* [CONSIGNES]
A – Mettez à jour le texte sur L'Aiglon en le reprenant en commençant à "Je vous parlais" et en terminant à "Empire français ?", avec "Schoenbrunn" remplacé par "la Hofburg".
B – Écrivez la suite du texte sur Flambeau et les sans-grade, à partir de la dernière phrase.

---------- TEXTE FOURNI

Je vous parlais hier des "sans-grade", de ceux qui oeuvrent dans l'ombre au service de la société et ne sont pas reconnus. J'ai repensé alors à un célèbre passage de la pièce d'Edmond Rostand, "L'Aiglon" (1900), que je me permets de proposer à votre réflexion.
Le Roi de Rome, Duc de Reichstadt et fils de l'Empereur Napoléon I°, connu sous le titre de l'Aiglon,
vit des jours malheureux dans le palais autrichien de Schoenbrunn. Il
cherche à savoir qui il est. Qui était ce père dont tout le monde parle.
Qui "suis-je", moi l'héritier du créateur du Premier Empire français ?
L'Aiglon a cette nostalgie de l'épopée paternelle. Mon père ce héros...
Au
milieu de cette pièce d'Edmond Rostand, il y a le personnage de
Flambeau ! Un ancien "Grognard" de la Garde, qui s'est battu avec courage, mais dont le combat n'a guère été reconnu. Si je vous cite ce passage, c'est parce que j'y trouve une ressemblance avec ce qu'éprouvent, dans notre société, les invisibles et les sans-grade d'aujourd'hui !
Dont quelqu'un a dit qu'ils étaient "en guerre" ; eh bien, en lisant ces vers, poussons à bout la comparaison !

--------------------
---------- DONNÉES EXTRAITES

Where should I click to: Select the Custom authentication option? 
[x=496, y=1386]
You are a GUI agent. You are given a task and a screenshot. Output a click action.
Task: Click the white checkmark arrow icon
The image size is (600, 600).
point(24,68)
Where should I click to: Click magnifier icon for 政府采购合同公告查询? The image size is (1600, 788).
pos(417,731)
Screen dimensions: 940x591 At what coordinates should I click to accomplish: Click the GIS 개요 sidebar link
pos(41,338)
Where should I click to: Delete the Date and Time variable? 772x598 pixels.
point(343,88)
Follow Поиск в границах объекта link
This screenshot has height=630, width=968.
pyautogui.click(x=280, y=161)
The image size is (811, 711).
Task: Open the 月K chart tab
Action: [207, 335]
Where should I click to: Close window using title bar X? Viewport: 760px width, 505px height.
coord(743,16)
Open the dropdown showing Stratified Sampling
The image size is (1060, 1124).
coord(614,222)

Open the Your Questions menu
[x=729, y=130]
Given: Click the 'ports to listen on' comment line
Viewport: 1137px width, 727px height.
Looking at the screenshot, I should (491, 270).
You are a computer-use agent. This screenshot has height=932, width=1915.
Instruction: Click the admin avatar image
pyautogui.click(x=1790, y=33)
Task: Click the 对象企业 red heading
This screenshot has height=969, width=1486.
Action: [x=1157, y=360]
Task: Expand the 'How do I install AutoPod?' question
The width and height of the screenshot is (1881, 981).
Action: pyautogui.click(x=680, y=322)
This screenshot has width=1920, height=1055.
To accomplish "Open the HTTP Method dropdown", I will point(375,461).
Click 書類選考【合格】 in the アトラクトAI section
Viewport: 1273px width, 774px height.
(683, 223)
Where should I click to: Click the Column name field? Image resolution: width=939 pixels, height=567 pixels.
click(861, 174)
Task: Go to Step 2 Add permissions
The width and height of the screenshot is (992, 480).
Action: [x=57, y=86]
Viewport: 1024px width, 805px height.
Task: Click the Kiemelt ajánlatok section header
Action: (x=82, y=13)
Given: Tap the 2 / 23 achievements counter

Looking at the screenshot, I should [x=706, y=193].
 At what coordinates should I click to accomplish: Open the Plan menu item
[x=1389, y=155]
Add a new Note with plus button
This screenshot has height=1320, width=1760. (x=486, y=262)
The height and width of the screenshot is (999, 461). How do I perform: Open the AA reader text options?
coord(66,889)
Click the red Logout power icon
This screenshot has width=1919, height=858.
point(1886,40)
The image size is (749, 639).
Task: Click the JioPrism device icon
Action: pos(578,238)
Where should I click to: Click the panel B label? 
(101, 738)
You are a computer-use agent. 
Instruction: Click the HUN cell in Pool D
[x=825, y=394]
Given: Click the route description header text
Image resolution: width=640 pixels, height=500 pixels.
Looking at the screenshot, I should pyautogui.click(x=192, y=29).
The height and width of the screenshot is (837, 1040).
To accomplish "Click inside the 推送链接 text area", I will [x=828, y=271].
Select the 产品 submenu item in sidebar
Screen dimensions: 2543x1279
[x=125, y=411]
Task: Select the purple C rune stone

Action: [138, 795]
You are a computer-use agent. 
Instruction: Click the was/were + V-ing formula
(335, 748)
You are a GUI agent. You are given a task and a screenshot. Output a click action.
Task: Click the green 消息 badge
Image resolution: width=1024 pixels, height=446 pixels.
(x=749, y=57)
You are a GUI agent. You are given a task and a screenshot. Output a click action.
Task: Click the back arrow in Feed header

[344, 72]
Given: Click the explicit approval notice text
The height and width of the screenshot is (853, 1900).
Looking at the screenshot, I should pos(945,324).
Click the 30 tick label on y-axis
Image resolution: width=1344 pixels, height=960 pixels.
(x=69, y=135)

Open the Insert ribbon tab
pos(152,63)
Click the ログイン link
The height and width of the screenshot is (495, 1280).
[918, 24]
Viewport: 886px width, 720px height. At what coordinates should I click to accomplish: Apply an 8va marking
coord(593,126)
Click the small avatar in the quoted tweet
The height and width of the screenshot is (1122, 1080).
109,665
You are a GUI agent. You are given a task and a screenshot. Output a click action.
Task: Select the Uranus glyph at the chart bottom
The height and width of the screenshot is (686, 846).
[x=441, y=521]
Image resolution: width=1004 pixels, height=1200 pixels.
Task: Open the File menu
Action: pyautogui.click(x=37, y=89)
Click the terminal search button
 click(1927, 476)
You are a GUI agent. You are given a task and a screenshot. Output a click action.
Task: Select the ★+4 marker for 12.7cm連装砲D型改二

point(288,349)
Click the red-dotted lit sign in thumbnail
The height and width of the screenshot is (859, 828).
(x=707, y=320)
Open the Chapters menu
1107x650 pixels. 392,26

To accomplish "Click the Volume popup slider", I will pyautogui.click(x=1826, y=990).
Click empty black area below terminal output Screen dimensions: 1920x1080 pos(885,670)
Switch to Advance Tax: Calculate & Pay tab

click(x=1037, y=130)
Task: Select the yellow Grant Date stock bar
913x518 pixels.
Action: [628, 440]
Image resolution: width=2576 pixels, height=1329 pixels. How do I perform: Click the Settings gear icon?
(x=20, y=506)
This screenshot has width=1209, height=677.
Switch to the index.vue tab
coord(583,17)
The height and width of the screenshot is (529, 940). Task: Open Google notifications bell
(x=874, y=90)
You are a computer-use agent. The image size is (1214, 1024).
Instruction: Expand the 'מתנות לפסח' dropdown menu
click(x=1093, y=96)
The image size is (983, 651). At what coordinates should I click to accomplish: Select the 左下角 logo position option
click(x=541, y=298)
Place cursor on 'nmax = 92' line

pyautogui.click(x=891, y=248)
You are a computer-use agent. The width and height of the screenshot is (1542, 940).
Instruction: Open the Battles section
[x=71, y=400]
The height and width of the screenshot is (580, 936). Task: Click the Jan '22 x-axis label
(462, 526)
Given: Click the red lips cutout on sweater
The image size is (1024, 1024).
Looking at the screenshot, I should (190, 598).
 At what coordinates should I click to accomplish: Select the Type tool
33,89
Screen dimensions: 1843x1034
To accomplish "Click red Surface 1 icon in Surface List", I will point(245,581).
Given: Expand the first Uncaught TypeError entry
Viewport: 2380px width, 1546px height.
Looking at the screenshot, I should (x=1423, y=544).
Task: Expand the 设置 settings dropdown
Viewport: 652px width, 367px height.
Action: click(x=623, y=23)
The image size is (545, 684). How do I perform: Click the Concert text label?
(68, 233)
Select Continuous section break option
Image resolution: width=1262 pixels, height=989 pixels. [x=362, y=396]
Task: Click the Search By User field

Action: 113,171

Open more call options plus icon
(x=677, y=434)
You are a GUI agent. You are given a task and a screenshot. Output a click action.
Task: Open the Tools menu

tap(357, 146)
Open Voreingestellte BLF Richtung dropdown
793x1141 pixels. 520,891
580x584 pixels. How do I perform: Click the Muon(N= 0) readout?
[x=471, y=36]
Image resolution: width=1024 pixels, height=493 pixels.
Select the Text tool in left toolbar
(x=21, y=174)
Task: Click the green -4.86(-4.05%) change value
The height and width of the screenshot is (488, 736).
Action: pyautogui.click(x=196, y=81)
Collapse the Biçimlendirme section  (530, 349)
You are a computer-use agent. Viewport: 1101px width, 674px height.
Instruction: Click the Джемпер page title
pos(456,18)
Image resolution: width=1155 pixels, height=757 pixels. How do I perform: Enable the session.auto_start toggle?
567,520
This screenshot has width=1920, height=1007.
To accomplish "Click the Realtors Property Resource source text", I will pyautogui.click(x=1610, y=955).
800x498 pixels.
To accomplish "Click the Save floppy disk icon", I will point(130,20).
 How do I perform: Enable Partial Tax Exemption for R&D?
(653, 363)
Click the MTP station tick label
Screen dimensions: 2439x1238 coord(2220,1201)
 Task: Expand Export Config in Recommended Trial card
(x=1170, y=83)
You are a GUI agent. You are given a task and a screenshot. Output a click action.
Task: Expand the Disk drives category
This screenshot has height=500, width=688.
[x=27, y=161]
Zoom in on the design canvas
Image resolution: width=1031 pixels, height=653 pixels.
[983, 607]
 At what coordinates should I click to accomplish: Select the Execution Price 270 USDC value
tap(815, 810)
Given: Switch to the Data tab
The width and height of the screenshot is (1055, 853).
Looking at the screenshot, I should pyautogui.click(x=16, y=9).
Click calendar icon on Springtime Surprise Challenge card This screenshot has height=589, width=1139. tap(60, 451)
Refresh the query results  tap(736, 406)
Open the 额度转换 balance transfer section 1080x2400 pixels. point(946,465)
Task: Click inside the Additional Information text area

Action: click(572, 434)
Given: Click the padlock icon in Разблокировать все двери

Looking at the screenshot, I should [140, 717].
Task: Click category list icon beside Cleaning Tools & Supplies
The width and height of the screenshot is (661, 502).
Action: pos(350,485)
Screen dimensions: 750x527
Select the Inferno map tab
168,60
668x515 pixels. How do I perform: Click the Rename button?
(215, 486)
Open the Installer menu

--------------------

* [RÉPONSES]
A –
Je vous parlais hier des "sans-grade", de ceux qui oeuvrent dans l'ombre au service de la société et ne sont pas reconnus. J'ai repensé alors à un célèbre passage de la pièce d'Edmond Rostand, "L'Aiglon" (1900), que je me permets de proposer à votre réflexion.
Le Roi de Rome, Duc de Reichstadt et fils de l'Empereur Napoléon I°, connu sous le titre de l'Aiglon,
vit des jours malheureux dans le palais autrichien de la Hofburg. Il
cherche à savoir qui il est. Qui était ce père dont tout le monde parle.
Qui "suis-je", moi l'héritier du créateur du Premier Empire français ?

B –
Sans espoir de duchés ni de dotations;
Nous qui marchions toujours et jamais n'avancions;
Trop simples et trop gueux pour que l'espoir nous berne
De ce fameux bâton qu'on a dans sa giberne;
Nous qui, par tous les temps, n'avons cessé d'aller,
Suant sans avoir peur, grelottant sans trembler,
Ne nous soutenant plus qu'à force de trompette,
De fièvre et de chansons qu'en marchant on répète;
Nous sur lesquels pendant dix-sept ans, songez-y,
Sac, sabre, tourne-vis, pierres à feu, fusil,
- Ne parlons pas du poids toujours absent des vivres ! -
Ont fait le doux total de cinquante-huit livres;
Nous qui, coiffés d'oursons sous les ciels tropicaux,
Sous les neiges n'avions même plus de shakos;
Qui d'Espagne en Autriche exécutions des trottes;
Nous qui pour arracher ainsi que des carottes
Nos jambes à la boue énorme des chemins,
Devions les empoigner quelquefois à deux mains;
Nous qui pour notre toux n'ayant pas de jujube,
Prenions ds bains de pied d'un jour dans le Danube;
Nous qui n'avions le temps quand un bel officier
Arrivait, au galop de chasse, nous crier :
"L'ennemi nous attaque, il faut qu'on le repousse !"
Que de manger un blanc de corbeau sur le pouce,
Ou vivement, avec un peu de neige, encor,
De nous faire un sorbet au sang de cheval mort;
Nous....
Ne cessions de marcher...
Que pour marcher, - et de marcher que pour nous battre,
Marchant et nous battant, maigres, nus, noirs et gais...
Nous, nous ne l'étions pas, peut-être, fatigués ?"
3 commentaires:
D'abord, pour moi, la joie de relire cette tirade de Flambeau.... j'ai lu et relu l'Aiglon dans mon adolescence !!!
Et au-delà du souvenir, en effet, comment ne pas faire le parallèle avec la condition des plus petits dans notre monde! Dans d'autres pays, encore plus que chez nous...
Dans son commentaire d'hier Élodie parlait de ce monde dont elle rêve... une utopie...
Oui certainement c'est une utopie, pourtant on pourrait progresser vers plus d'égalité à tous les niveaux, vers un meilleur partage "si tous les gars du monde....."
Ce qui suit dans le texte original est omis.